- EXERCISE
Only lines with the string "computer" are wanted. Pull them out of the data.

┄┄┄┄┄┄┄┄┄┄┄┄┄┄┄┄┄┄┄┄

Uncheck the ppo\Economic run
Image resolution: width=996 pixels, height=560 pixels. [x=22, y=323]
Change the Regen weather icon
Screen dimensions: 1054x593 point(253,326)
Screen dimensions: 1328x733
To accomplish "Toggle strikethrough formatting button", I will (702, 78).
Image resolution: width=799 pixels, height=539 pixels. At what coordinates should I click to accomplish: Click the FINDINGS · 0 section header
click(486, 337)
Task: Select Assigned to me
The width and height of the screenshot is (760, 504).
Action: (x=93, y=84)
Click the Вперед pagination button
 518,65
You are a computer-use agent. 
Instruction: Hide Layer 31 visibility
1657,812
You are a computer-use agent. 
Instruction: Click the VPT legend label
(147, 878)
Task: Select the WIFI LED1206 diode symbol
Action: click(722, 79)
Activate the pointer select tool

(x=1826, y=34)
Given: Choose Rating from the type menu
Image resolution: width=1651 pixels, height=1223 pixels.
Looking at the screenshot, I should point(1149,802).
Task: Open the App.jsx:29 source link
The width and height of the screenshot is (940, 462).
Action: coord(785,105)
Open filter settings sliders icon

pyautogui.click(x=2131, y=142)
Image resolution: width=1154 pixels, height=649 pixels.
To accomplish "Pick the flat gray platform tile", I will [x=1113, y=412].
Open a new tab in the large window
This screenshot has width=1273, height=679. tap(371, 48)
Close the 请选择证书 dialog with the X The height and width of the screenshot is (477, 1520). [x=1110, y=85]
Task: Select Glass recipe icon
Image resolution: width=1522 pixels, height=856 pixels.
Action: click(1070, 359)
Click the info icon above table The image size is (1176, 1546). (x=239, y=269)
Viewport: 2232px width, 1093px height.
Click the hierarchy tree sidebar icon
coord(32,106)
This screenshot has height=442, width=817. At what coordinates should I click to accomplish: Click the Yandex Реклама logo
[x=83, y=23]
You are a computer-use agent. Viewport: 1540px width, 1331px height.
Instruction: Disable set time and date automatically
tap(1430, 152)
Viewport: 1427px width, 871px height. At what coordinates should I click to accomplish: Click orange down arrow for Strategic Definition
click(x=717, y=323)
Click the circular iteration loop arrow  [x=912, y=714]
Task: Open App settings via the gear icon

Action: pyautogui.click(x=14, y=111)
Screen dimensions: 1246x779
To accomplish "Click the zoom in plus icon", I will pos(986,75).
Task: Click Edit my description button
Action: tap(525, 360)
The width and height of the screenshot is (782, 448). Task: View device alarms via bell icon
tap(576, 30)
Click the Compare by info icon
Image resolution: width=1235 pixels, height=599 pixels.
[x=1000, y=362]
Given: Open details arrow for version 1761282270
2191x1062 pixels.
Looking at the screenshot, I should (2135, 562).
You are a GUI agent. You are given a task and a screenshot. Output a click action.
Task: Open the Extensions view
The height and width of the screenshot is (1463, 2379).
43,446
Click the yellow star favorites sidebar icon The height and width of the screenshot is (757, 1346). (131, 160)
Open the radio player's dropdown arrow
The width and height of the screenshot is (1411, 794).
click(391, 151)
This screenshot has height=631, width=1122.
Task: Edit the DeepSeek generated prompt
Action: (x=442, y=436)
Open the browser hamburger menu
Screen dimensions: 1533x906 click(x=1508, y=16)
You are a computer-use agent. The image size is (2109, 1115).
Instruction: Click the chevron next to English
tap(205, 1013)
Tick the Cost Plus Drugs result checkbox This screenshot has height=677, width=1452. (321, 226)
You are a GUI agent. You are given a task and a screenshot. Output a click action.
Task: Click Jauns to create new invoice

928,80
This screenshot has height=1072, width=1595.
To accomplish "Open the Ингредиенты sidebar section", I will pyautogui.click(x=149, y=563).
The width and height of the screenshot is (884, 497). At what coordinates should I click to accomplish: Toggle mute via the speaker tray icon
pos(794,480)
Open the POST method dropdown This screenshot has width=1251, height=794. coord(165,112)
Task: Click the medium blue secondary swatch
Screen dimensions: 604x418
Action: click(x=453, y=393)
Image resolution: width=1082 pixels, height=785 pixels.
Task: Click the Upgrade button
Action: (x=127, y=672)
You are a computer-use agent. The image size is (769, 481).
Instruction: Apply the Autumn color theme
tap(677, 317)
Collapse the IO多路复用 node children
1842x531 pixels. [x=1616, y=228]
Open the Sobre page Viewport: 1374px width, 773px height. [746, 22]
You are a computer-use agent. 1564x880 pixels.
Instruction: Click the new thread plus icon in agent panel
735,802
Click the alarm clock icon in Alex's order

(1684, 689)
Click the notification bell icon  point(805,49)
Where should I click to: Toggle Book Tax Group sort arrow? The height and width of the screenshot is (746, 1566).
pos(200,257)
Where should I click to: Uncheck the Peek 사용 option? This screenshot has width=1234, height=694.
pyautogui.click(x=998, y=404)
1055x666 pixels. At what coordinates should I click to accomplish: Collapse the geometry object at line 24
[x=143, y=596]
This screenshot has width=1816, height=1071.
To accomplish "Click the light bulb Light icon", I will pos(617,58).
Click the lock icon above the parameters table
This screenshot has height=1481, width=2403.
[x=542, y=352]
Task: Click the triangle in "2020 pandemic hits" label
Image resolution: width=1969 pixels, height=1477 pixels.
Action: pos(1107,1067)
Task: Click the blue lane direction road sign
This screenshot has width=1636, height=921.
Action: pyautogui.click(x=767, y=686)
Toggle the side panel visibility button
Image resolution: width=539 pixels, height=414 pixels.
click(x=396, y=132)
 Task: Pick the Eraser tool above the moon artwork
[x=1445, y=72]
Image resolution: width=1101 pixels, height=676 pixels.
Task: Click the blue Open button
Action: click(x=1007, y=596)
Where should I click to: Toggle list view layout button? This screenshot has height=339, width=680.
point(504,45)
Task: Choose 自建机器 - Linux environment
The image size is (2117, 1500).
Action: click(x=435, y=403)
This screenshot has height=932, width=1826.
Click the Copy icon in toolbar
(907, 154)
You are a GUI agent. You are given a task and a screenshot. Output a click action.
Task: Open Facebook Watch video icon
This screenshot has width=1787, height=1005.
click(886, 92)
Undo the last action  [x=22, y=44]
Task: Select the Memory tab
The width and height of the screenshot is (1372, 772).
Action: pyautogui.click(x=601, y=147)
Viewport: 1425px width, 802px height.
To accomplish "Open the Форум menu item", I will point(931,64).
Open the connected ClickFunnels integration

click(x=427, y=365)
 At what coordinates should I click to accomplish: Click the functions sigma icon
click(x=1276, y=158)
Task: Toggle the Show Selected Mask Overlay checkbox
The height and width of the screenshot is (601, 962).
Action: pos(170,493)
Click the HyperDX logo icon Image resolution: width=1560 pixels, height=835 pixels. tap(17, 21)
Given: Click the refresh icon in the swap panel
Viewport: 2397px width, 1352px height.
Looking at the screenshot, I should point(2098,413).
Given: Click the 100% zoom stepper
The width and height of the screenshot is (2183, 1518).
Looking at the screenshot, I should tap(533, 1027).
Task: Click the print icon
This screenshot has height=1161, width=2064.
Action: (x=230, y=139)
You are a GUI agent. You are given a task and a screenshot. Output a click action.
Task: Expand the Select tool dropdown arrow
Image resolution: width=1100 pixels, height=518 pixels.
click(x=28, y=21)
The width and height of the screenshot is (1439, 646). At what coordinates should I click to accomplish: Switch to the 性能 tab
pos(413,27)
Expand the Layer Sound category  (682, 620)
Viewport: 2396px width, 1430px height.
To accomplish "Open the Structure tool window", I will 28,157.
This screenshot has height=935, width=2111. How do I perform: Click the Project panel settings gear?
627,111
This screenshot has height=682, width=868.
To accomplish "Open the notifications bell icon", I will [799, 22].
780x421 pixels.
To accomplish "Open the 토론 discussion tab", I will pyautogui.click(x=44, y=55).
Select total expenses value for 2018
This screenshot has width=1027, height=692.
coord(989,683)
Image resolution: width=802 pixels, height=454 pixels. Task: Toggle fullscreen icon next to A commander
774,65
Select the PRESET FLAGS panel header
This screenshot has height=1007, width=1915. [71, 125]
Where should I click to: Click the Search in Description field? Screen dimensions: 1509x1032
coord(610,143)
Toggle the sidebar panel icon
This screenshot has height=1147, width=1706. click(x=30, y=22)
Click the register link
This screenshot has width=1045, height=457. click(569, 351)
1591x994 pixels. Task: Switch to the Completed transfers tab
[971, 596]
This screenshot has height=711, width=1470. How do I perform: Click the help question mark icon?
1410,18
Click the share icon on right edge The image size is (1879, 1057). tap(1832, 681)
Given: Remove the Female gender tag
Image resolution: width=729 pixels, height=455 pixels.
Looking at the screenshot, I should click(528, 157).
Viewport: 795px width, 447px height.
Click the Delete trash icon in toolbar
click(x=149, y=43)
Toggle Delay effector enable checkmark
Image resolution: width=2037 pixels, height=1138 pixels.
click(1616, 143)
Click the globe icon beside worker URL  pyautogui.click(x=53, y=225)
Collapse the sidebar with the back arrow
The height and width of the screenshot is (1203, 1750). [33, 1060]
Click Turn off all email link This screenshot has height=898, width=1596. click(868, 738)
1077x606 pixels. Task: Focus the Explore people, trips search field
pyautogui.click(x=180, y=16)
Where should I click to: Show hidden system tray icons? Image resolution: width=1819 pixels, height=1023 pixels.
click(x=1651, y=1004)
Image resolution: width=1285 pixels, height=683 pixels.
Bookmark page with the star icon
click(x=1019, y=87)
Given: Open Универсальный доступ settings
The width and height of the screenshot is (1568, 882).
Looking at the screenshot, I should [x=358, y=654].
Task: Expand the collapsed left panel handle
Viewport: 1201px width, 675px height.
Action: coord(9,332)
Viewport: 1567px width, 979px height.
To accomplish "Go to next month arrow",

┄┄┄┄┄┄┄┄┄┄┄┄┄┄┄┄┄┄┄┄

- OUTPUT OF THE EXERCISE
You are a computer-use agent. 
You are a computer-use agent. 
You are a computer-use agent. Viewport: 1540px width, 1331px height.
You are a computer-use agent. The image size is (2109, 1115).
You are a computer-use agent. The image size is (769, 481).
You are a computer-use agent. 1564x880 pixels.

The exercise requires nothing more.